PROBLEM DESCRIPTION
Copy task for the material below: print the line with "You are a computer-use" and every line after it to the end, exactly as written, without the pictures.
*** INPUT DATA Section Begins ***
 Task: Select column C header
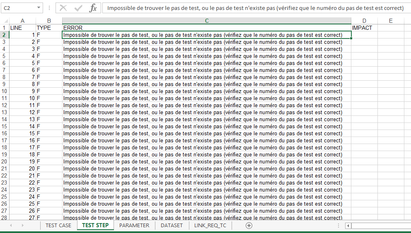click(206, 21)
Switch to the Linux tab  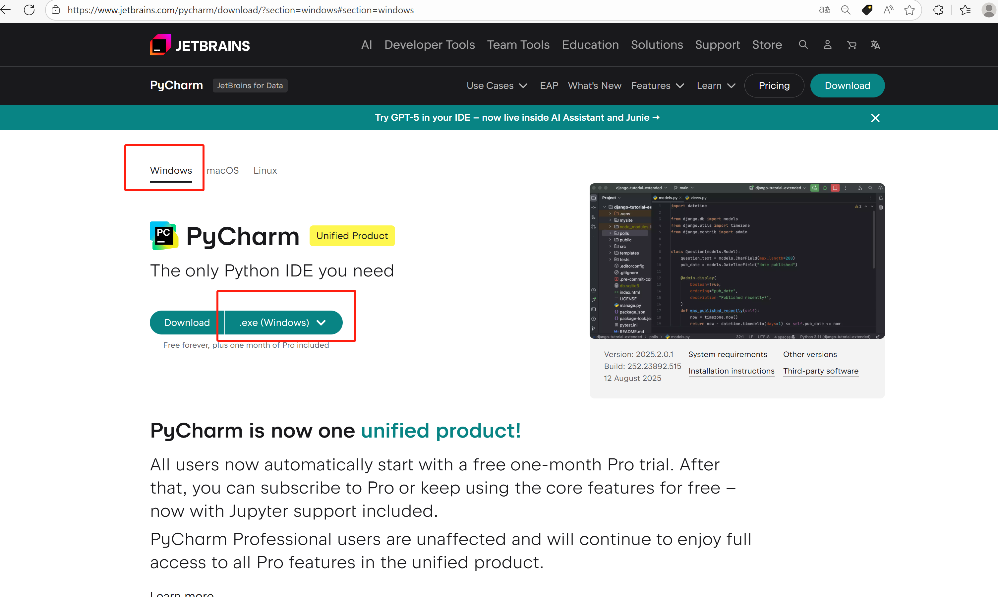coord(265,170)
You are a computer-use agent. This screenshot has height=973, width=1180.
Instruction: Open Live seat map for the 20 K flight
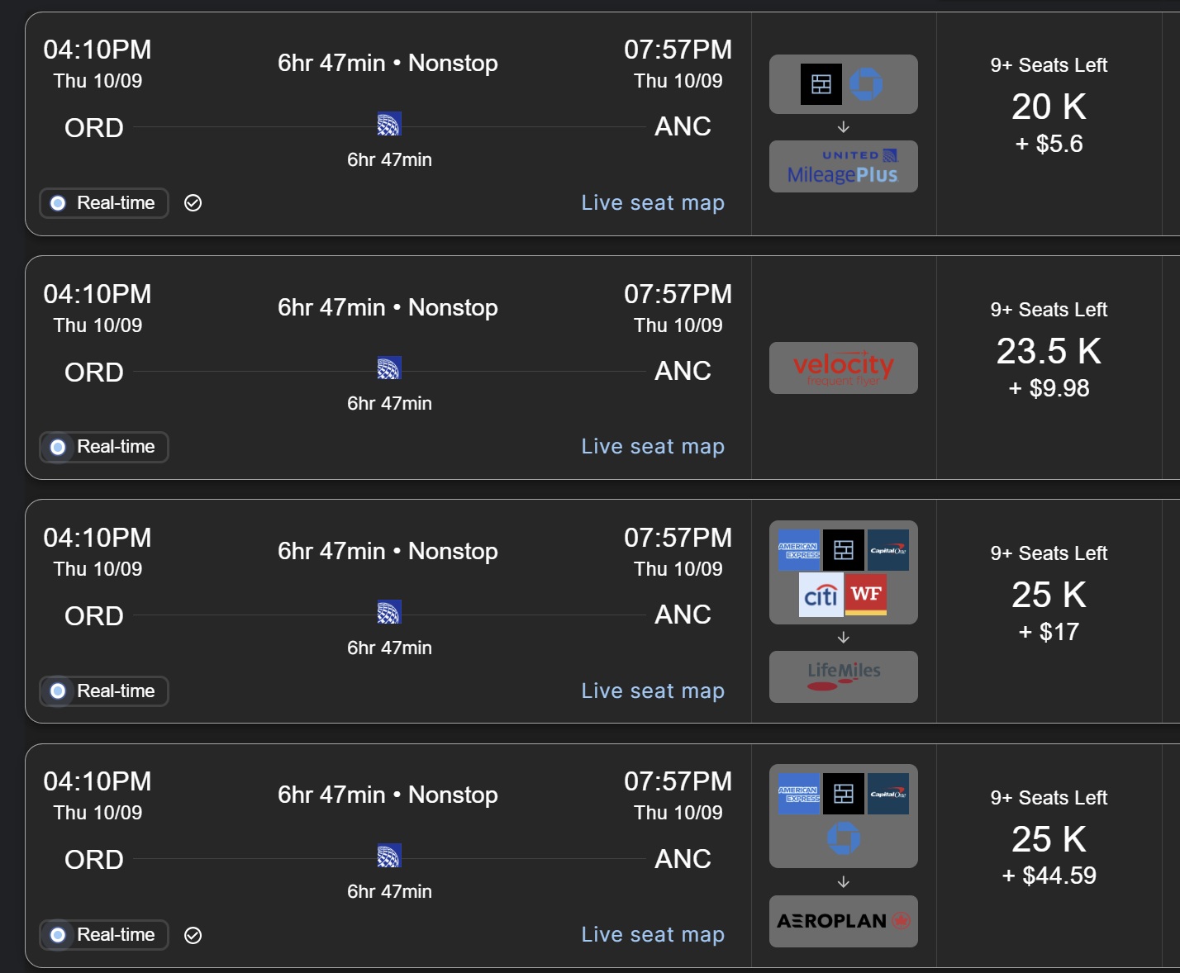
*** INPUT DATA Section Ends ***
SOLUTION
You are a computer-use agent. This screenshot has height=973, width=1180.
Instruction: Open Live seat map for the 20 K flight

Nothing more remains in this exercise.